A-t-on mesuré les implications du système Gesell? Par exemple, j’imagine que les magasins seraient particulièrement bien achalandés en début de mois car la plupart des salariés touchent leur chèque à la fin du moins et ils ont intérêt à dépenser immédiatement leur argent. Les consommateurs ont intérêt à faire toutes leurs dépenses courantes au début de chaque de mois. Les commerces feraient leur mois en 2, 3 jours. Il y aurait engorgement mais d’autre part, ça permettrait aux commerçants de se reposer les autres jours. Etc
Avec les monnaies fondantes, on revient à l’obsession de décourager la thésaurisation, réflexe qui n’est observé que sous un système de monnaies métalliques, ou en cas de crise bancaire sous un système de monnaies fiduciaires. L’objectif est de favoriser l’activité en augmentant la vitesse de circulation de la monnaie.
Le recours à une telle monnaie me paraît incongru aujourd’hui :
– la non-dépense n’est pas de la thésaurisation : l’argent reste en banque (sur comptes-courants ou livrets divers). Il est donc recyclable dans le circuit habituel du crédit;
– la consommation frénétique n’est pas – à tout le moins n’est plus – la réponse appropriée dans un environnement où les ressources naturelles se raréfient;
– enfin, une monnaie qui se déprécie indéfiniment condamne le prêt d’argent, sauf à pratiquer des taux usuraires.
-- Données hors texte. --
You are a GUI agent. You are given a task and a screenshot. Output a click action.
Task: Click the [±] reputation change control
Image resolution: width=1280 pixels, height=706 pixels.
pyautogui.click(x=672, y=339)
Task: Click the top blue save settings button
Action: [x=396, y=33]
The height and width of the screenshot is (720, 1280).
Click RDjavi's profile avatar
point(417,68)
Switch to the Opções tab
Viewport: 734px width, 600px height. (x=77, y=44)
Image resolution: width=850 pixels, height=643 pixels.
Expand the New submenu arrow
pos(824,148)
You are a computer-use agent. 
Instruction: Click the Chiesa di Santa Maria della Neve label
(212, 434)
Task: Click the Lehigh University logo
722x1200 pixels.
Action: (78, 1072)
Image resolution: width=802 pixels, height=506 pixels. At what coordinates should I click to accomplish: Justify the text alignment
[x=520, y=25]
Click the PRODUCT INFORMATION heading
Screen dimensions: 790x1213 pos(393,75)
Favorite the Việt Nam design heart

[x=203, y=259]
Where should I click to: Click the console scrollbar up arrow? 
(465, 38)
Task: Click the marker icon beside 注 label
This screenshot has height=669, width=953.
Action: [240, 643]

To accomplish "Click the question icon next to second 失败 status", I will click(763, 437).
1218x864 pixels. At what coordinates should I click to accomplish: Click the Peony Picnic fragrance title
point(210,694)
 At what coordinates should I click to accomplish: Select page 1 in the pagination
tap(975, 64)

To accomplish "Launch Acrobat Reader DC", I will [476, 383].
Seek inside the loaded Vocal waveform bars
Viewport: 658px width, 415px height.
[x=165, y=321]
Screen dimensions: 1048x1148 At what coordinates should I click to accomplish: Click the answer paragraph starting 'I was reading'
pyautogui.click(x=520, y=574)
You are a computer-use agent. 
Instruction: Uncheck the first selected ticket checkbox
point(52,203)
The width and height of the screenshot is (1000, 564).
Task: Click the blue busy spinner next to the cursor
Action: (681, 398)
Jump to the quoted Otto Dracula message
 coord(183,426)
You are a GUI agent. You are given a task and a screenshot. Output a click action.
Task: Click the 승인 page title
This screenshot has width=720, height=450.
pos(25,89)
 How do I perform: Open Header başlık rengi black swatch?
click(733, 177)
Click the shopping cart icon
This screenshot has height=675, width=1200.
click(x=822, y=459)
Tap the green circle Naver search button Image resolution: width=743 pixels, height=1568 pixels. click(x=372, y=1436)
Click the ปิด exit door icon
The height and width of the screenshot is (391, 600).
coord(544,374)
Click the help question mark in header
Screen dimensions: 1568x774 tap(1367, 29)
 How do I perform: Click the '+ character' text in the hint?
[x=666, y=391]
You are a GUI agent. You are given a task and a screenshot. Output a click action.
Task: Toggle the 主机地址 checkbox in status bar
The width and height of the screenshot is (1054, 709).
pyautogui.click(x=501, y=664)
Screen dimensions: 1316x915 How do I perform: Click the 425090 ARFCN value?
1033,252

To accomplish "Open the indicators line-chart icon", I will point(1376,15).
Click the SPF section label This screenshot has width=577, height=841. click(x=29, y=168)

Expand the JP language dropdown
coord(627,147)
Comment finance-t-on alors les investissements ?
Je ne crois pas, comme le laisse supposer Paul dans son billet, que la concentration de la fortune puisse provenir de la rente financière (c’est-à-dire de la détention de créances) dans une simple gestion passive (disons, de bon père de famille). Car sur les moyen et long termes, la dépréciation monétaire a toujours fortement écorné le capital : en France, d’un peu plus de 4% par an en moyenne sur les 30 dernières années; environ 5% par an sur cinquante ans; plus de 7.5% par an depuis 1901. Si l’on ajoute l’impôt sur les coupons, l’impôt éventuel sur le capital et celui sur la transmission, le rentier et ses successibles se sont appauvris.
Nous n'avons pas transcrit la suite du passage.